So here's a question for you. Have you ever had strep throat? Not all sore throats are strep, but strep throat is caused by bacteria. And if you have had it before, it typically really hurts.
And chances are, if you have had it, you've taken a course of antibiotics. Antibiotics are specifically designed to terminate. Prokaryote cells, which in your body would be bacteria, instead of your own cells which are eukaryote cells.
We have another video all about bacteria and antibiotics, but this video is going to mention a concern we all have right now about antibiotic resistance that can happen in bacteria. It's also the perfect opportunity to illustrate a process that usually takes a very long time to see, natural selection. Now let's explain a basic example of natural selection. Consider these frogs sitting on logs in their habitat.
Now let's assume that these are the same species of frogs so they can breed with each other and they pass down their DNA to their offspring. Naturally there is variety in these frogs. Some of these frogs are darker green, maybe almost a brown, and some of them are lighter green.
There's a variety of traits even in the same species. just like in people. So back to the log.
You know what else is in this habitat? Predators. And the predators are finding here that the lighter frogs are much easier to see in this habitat than the darker frogs.
So in this particular environment, the darker frogs are having an easier time surviving and potentially more fitness if they can breed. Fitness in the biological sense is determined by not how long they live, But by how many offspring they have, these darker frogs pass down their DNA to their offspring so that the new baby frogs will have the DNA from their parents. The lighter frogs are being selected against, since they're easier to see in this habitat.
Over a long period of time, you could expect to see a higher frequency of darker frogs. If it continues for a very long time, it could even result in all the frogs in this area being darker. Evolution, which is change over time, could take place because natural selection has occurred.

Material provided:
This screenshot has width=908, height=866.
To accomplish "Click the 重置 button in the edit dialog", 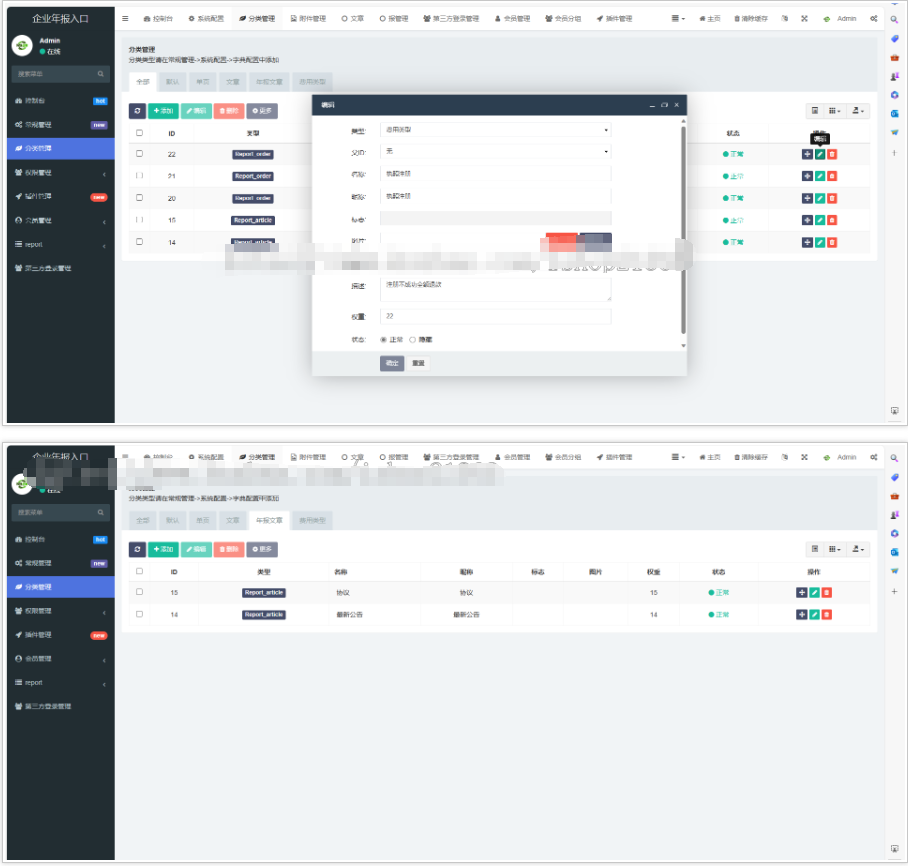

What to do:
1 - Write out the passage of the natural selection text that begins at the words "Over a long" and stops after "selection has occurred.", keeping every word and mark unchanged.
2 - Recast the paragraph of the natural selection text that opens with "So in this particular environment" as a bulleted list that keeps its main facts.

Answers in order:
1 -
Over a long period of time, you could expect to see a higher frequency of darker frogs. If it continues for a very long time, it could even result in all the frogs in this area being darker. Evolution, which is change over time, could take place because natural selection has occurred.

2 -
- In this environment, the darker frogs survive more easily and may have greater fitness if they can breed.
- In the biological sense, fitness depends on how many offspring an organism has, not on how long it lives.
- The darker frogs pass their DNA down, so the new young frogs carry their parents' DNA.
- The lighter frogs are selected against because they are easier to see in this habitat.